> **What the task requires**
Below is a listing. Output every line of it exactly.

> **Data to use**
# # # # # # #

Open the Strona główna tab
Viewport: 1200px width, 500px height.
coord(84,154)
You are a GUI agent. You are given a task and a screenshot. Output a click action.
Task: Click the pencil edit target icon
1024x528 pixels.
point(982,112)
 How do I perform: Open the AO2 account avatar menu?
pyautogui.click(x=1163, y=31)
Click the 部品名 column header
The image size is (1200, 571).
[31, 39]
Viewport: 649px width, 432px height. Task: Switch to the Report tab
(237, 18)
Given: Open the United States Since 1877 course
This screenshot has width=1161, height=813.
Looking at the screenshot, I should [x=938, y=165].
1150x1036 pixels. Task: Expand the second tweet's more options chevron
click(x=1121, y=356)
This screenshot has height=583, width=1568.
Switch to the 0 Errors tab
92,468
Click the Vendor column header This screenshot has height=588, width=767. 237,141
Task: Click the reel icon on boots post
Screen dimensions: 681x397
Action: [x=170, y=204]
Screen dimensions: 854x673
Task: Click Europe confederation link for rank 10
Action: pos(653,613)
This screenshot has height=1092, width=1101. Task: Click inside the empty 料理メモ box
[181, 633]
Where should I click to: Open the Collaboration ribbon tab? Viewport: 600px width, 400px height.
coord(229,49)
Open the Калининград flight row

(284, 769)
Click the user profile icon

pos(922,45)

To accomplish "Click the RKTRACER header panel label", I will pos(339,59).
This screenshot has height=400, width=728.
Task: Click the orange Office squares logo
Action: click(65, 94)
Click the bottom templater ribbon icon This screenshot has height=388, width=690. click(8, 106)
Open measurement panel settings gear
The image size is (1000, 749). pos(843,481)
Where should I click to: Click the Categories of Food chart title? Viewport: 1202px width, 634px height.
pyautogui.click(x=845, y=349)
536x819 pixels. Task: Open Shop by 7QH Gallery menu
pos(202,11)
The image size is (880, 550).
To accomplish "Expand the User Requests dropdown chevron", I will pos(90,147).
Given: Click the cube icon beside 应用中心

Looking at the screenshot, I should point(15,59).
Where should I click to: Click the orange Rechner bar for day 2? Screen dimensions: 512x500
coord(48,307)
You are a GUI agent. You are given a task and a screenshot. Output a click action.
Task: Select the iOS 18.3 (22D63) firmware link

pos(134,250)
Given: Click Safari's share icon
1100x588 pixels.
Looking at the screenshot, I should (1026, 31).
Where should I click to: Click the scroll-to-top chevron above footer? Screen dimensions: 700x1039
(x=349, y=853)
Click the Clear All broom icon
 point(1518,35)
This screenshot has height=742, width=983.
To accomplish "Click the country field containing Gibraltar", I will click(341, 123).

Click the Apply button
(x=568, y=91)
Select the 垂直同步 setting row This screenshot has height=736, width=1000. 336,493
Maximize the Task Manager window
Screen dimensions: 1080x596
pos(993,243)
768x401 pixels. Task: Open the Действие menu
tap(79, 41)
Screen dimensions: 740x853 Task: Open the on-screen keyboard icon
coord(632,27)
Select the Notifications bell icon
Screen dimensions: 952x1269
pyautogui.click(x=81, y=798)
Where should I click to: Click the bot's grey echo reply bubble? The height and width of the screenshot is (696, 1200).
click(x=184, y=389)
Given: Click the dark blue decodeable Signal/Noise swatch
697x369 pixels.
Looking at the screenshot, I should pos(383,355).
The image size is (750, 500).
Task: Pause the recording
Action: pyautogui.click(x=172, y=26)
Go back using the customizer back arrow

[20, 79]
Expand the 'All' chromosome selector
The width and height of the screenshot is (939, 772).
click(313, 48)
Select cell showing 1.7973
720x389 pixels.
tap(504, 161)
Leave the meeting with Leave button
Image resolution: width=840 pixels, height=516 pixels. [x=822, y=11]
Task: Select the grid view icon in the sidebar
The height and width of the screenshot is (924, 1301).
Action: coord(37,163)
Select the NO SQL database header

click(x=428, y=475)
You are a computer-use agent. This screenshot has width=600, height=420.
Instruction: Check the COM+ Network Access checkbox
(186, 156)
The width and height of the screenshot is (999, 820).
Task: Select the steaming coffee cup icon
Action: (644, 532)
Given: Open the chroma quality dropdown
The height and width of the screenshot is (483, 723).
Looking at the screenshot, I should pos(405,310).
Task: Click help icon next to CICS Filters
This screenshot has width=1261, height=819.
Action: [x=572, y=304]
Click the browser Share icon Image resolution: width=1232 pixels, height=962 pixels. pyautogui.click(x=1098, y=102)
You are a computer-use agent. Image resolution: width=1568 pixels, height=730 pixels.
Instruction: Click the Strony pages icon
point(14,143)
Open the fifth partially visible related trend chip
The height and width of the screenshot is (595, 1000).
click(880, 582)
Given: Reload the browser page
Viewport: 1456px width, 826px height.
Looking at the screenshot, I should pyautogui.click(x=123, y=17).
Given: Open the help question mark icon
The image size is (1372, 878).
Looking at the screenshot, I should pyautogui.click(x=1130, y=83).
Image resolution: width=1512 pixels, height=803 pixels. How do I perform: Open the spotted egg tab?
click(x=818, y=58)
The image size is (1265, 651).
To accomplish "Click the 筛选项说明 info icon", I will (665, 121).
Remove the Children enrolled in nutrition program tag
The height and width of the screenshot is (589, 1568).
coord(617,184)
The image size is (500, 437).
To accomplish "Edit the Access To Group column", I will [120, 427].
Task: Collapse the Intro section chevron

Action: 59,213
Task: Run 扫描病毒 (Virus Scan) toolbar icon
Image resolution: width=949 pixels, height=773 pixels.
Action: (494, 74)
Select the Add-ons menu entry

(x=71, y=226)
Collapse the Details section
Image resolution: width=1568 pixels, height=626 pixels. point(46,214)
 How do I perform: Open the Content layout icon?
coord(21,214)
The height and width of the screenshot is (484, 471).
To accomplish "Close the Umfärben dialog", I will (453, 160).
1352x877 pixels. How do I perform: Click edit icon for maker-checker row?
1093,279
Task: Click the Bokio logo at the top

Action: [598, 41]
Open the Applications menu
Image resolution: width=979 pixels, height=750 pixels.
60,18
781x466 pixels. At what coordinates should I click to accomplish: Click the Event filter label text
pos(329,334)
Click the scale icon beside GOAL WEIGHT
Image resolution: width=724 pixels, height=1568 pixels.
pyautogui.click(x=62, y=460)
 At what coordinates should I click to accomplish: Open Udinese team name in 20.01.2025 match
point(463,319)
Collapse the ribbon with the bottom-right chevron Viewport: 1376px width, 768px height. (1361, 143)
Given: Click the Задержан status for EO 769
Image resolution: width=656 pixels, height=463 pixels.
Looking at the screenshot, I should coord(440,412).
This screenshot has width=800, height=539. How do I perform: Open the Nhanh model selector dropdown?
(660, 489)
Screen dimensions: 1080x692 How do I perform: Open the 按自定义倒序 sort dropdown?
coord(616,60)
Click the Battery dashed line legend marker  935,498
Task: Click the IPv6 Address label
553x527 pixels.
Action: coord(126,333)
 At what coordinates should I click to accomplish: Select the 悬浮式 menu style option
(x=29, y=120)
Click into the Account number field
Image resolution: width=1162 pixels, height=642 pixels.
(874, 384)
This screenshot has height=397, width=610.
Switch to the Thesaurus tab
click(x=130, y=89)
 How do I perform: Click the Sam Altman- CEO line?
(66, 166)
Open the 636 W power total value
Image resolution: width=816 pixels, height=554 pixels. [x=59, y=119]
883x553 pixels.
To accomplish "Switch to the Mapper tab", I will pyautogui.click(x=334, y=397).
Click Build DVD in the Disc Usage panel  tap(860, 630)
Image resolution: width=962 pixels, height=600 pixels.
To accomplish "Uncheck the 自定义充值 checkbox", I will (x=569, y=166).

# # # # # # #

> **Solution to this exercise**
Open the Strona główna tab
Viewport: 1200px width, 500px height.
coord(84,154)
You are a GUI agent. You are given a task and a screenshot. Output a click action.
Task: Click the pencil edit target icon
1024x528 pixels.
point(982,112)
 How do I perform: Open the AO2 account avatar menu?
pyautogui.click(x=1163, y=31)
Click the 部品名 column header
The image size is (1200, 571).
[31, 39]
Viewport: 649px width, 432px height. Task: Switch to the Report tab
(237, 18)
Given: Open the United States Since 1877 course
This screenshot has width=1161, height=813.
Looking at the screenshot, I should [x=938, y=165].
1150x1036 pixels. Task: Expand the second tweet's more options chevron
click(x=1121, y=356)
This screenshot has height=583, width=1568.
Switch to the 0 Errors tab
92,468
Click the Vendor column header This screenshot has height=588, width=767. 237,141
Task: Click the reel icon on boots post
Screen dimensions: 681x397
Action: [x=170, y=204]
Screen dimensions: 854x673
Task: Click Europe confederation link for rank 10
Action: pos(653,613)
This screenshot has height=1092, width=1101. Task: Click inside the empty 料理メモ box
[181, 633]
Where should I click to: Open the Collaboration ribbon tab? Viewport: 600px width, 400px height.
coord(229,49)
Open the Калининград flight row

(284, 769)
Click the user profile icon

pos(922,45)

To accomplish "Click the RKTRACER header panel label", I will pos(339,59).
This screenshot has height=400, width=728.
Task: Click the orange Office squares logo
Action: click(65, 94)
Click the bottom templater ribbon icon This screenshot has height=388, width=690. click(8, 106)
Open measurement panel settings gear
The image size is (1000, 749). pos(843,481)
Where should I click to: Click the Categories of Food chart title? Viewport: 1202px width, 634px height.
pyautogui.click(x=845, y=349)
536x819 pixels. Task: Open Shop by 7QH Gallery menu
pos(202,11)
The image size is (880, 550).
To accomplish "Expand the User Requests dropdown chevron", I will pos(90,147).
Given: Click the cube icon beside 应用中心

Looking at the screenshot, I should point(15,59).
Where should I click to: Click the orange Rechner bar for day 2? Screen dimensions: 512x500
coord(48,307)
You are a GUI agent. You are given a task and a screenshot. Output a click action.
Task: Select the iOS 18.3 (22D63) firmware link

pos(134,250)
Given: Click Safari's share icon
1100x588 pixels.
Looking at the screenshot, I should (1026, 31).
Where should I click to: Click the scroll-to-top chevron above footer? Screen dimensions: 700x1039
(x=349, y=853)
Click the Clear All broom icon
 point(1518,35)
This screenshot has height=742, width=983.
To accomplish "Click the country field containing Gibraltar", I will click(341, 123).

Click the Apply button
(x=568, y=91)
Select the 垂直同步 setting row This screenshot has height=736, width=1000. 336,493
Maximize the Task Manager window
Screen dimensions: 1080x596
pos(993,243)
768x401 pixels. Task: Open the Действие menu
tap(79, 41)
Screen dimensions: 740x853 Task: Open the on-screen keyboard icon
coord(632,27)
Select the Notifications bell icon
Screen dimensions: 952x1269
pyautogui.click(x=81, y=798)
Where should I click to: Click the bot's grey echo reply bubble? The height and width of the screenshot is (696, 1200).
click(x=184, y=389)
Given: Click the dark blue decodeable Signal/Noise swatch
697x369 pixels.
Looking at the screenshot, I should pos(383,355).
The image size is (750, 500).
Task: Pause the recording
Action: pyautogui.click(x=172, y=26)
Go back using the customizer back arrow

[20, 79]
Expand the 'All' chromosome selector
The width and height of the screenshot is (939, 772).
click(313, 48)
Select cell showing 1.7973
720x389 pixels.
tap(504, 161)
Leave the meeting with Leave button
Image resolution: width=840 pixels, height=516 pixels. [x=822, y=11]
Task: Select the grid view icon in the sidebar
The height and width of the screenshot is (924, 1301).
Action: coord(37,163)
Select the NO SQL database header

click(x=428, y=475)
You are a computer-use agent. This screenshot has width=600, height=420.
Instruction: Check the COM+ Network Access checkbox
(186, 156)
The width and height of the screenshot is (999, 820).
Task: Select the steaming coffee cup icon
Action: (644, 532)
Given: Open the chroma quality dropdown
The height and width of the screenshot is (483, 723).
Looking at the screenshot, I should pos(405,310).
Task: Click help icon next to CICS Filters
This screenshot has width=1261, height=819.
Action: [x=572, y=304]
Click the browser Share icon Image resolution: width=1232 pixels, height=962 pixels. pyautogui.click(x=1098, y=102)
You are a computer-use agent. Image resolution: width=1568 pixels, height=730 pixels.
Instruction: Click the Strony pages icon
point(14,143)
Open the fifth partially visible related trend chip
The height and width of the screenshot is (595, 1000).
click(880, 582)
Given: Reload the browser page
Viewport: 1456px width, 826px height.
Looking at the screenshot, I should pyautogui.click(x=123, y=17).
Given: Open the help question mark icon
The image size is (1372, 878).
Looking at the screenshot, I should pyautogui.click(x=1130, y=83).
Image resolution: width=1512 pixels, height=803 pixels. How do I perform: Open the spotted egg tab?
click(x=818, y=58)
The image size is (1265, 651).
To accomplish "Click the 筛选项说明 info icon", I will (665, 121).
Remove the Children enrolled in nutrition program tag
The height and width of the screenshot is (589, 1568).
coord(617,184)
The image size is (500, 437).
To accomplish "Edit the Access To Group column", I will [120, 427].
Task: Collapse the Intro section chevron

Action: 59,213
Task: Run 扫描病毒 (Virus Scan) toolbar icon
Image resolution: width=949 pixels, height=773 pixels.
Action: (494, 74)
Select the Add-ons menu entry

(x=71, y=226)
Collapse the Details section
Image resolution: width=1568 pixels, height=626 pixels. point(46,214)
 How do I perform: Open the Content layout icon?
coord(21,214)
The height and width of the screenshot is (484, 471).
To accomplish "Close the Umfärben dialog", I will (453, 160).
1352x877 pixels. How do I perform: Click edit icon for maker-checker row?
1093,279
Task: Click the Bokio logo at the top

Action: [598, 41]
Open the Applications menu
Image resolution: width=979 pixels, height=750 pixels.
60,18
781x466 pixels. At what coordinates should I click to accomplish: Click the Event filter label text
pos(329,334)
Click the scale icon beside GOAL WEIGHT
Image resolution: width=724 pixels, height=1568 pixels.
pyautogui.click(x=62, y=460)
 At what coordinates should I click to accomplish: Open Udinese team name in 20.01.2025 match
point(463,319)
Collapse the ribbon with the bottom-right chevron Viewport: 1376px width, 768px height. (1361, 143)
Given: Click the Задержан status for EO 769
Image resolution: width=656 pixels, height=463 pixels.
Looking at the screenshot, I should coord(440,412).
This screenshot has width=800, height=539. How do I perform: Open the Nhanh model selector dropdown?
(660, 489)
Screen dimensions: 1080x692 How do I perform: Open the 按自定义倒序 sort dropdown?
coord(616,60)
Click the Battery dashed line legend marker  935,498
Task: Click the IPv6 Address label
553x527 pixels.
Action: coord(126,333)
 At what coordinates should I click to accomplish: Select the 悬浮式 menu style option
(x=29, y=120)
Click into the Account number field
Image resolution: width=1162 pixels, height=642 pixels.
(874, 384)
This screenshot has height=397, width=610.
Switch to the Thesaurus tab
click(x=130, y=89)
 How do I perform: Click the Sam Altman- CEO line?
(66, 166)
Open the 636 W power total value
Image resolution: width=816 pixels, height=554 pixels. [x=59, y=119]
883x553 pixels.
To accomplish "Switch to the Mapper tab", I will pyautogui.click(x=334, y=397).
Click Build DVD in the Disc Usage panel  tap(860, 630)
Image resolution: width=962 pixels, height=600 pixels.
To accomplish "Uncheck the 自定义充值 checkbox", I will (x=569, y=166).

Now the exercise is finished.